The historical evidence clearly shows the failure of the distributed OS concept. Instead, orchestration of distributed operation is now firmly the business of applications. So, can we declare the case closed? Not quite, as some key conditions have recently changed, or are in the process of changing…
- CPU clock rates have plateaued, but network communication bandwidth keeps increasing. Long standing OS abstractions designed on the premise that network I/O is far slower than local operations – such as the BSD sockets interface – do not scale to ever faster networks.
The growth in number of cores per processor brings single-machine abstractions closer to distributed systems.
Due to this reversal of relative speed, the performance advantage of spatial locality is lost at least for some applications.
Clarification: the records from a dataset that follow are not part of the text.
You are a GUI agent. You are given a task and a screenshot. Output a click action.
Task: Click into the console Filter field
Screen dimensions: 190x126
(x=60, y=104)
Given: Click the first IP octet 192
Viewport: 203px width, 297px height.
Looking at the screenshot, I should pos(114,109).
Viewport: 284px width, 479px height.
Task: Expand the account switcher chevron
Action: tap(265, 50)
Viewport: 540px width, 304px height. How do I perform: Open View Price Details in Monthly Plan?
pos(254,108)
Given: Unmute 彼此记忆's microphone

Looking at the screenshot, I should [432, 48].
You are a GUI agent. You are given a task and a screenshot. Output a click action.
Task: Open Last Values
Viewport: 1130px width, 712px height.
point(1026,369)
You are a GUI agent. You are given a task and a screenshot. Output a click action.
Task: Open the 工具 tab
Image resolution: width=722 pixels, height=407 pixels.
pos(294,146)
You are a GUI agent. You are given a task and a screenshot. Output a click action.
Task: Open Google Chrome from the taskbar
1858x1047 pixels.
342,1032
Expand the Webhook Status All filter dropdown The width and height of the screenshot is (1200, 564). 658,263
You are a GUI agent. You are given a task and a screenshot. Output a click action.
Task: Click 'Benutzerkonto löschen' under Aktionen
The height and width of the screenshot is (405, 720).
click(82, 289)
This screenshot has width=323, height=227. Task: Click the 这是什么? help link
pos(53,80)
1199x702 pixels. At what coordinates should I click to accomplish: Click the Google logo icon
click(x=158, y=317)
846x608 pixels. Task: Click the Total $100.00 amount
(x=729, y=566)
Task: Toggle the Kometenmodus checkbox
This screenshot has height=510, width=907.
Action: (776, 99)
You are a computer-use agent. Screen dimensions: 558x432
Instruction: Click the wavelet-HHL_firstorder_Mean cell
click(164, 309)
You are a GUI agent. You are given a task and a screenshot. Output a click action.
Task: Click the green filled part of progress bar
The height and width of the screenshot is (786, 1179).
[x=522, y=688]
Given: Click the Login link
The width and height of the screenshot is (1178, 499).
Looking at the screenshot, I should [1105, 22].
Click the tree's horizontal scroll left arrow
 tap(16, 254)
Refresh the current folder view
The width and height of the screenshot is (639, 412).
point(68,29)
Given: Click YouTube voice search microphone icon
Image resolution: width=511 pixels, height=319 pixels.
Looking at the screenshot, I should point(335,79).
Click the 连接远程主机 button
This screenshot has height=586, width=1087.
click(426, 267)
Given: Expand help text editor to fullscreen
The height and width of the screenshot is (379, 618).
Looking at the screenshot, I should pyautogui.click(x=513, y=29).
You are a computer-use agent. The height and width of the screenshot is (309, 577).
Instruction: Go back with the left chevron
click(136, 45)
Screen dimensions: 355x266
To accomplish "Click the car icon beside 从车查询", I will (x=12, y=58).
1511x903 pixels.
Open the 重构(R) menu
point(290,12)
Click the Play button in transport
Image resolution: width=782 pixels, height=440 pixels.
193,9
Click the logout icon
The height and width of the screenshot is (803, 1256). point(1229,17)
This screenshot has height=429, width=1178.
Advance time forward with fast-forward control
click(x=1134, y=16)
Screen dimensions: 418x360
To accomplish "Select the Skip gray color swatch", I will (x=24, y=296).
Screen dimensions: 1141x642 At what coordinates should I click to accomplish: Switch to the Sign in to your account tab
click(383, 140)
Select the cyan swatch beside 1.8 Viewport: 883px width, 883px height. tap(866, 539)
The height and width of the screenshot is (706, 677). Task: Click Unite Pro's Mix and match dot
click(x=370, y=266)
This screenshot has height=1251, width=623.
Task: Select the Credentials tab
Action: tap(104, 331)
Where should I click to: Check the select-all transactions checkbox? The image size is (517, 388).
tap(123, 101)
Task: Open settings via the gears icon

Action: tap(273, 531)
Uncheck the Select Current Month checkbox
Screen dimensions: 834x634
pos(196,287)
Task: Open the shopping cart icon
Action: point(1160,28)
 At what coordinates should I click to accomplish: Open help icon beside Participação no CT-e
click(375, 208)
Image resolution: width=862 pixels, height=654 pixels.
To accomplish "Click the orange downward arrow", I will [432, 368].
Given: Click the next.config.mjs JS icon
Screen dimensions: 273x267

Indeed, it has been observed that accessing remote memory and disks has no substantial overhead any more [3, 31].
- Moving computation and state is increasingly viable as migration overheads diminish. Examples given include moving to a faster processor, or to a GFGPU/FPGA accelerator, or away from contention.
Warehouse-scale computing applications are sufficiently demanding that they cannot fit on a single computer. They require distribution rather than merely benefiting from its flexibility.
Deep cache hierarchies and complex interconnects looks like networked distributed systems:
Modern multi-socket many-core machines have complex internal interconnects as well as deep cache hierarchies. Hence, even the within-chassis environment is increasingly reminiscent of a networked distributed system, and operating systems must adapt to this new reality.
- Applications that provide transparent distribution and tolerate coarse-grained parallelism by design (such as MapReduce) are a better fit for a distributed OS than earlier desktop applications.
The authors believe the time is now right to reconsider distributed OS research.
The complexity of WSC-scale operations and applications is such that key operating
decisions are best made by integrated software stacks. At the same time, simplicity in programming and configuration abstractions is of key importance.
Why can’t this all be supported in middleware, as it is today?
While we are aware that there is a delicate balance between feature expansion and attack surface expansion , we believe pushing distributed systems functionality into shared OS components can be beneficial. As with all operating systems, common operations can be implemented once and shared between all ap-plications in the WSC, and applications can assume them to be present and trustworthy. Furthermore, additional efficiency and security enhancements are only possible when the per-node kernel is fully aware of its role as a component in a massively distributed system.
A distributed OS would create a substrate for tracking information flow amongst the components of a distributed application,
Thus, a distributed WSC OS can provide assurances about data management policy
conformance (and detect violation attempts). This is notoriously difficult in the user-space of a traditional OS, where it is possible to bypass such mechanisms trivially.
A new OS would also give us the opportunity to introduce new and better tuned abstractions for the distributed reality.
While traditional distributed OSes tend to stick closely to the familiar model of files and processes, a future WSC OS may benefit from being built around data-flow abstractions. This is particularly pertinent given that data-flow maps well onto capability-based security mechanisms, and has attractive properties (e.g. explicit
dependencies) for information flow tracking.
Bandwidth may be getting better rapidly, but latency has not reduced by nearly as much. What can we do to ameliorate latency issues?
Good engineering can help, but the answer may lie in old concepts such as ordered broadcast : increased bandwidth makes time-division multiplexing of a fraction of the link capacity a viable optimization for low latency.
The team at the University of Cambridge are convinced by these arguments…
As such, we have put our money where our mouth is, and are developing on DIOS, a new distributed operating system design for WSCs. A prototype implementation is in the works.
I’m certainly intrigued, if not yet convinced. But I look forward to watching their progress with interest.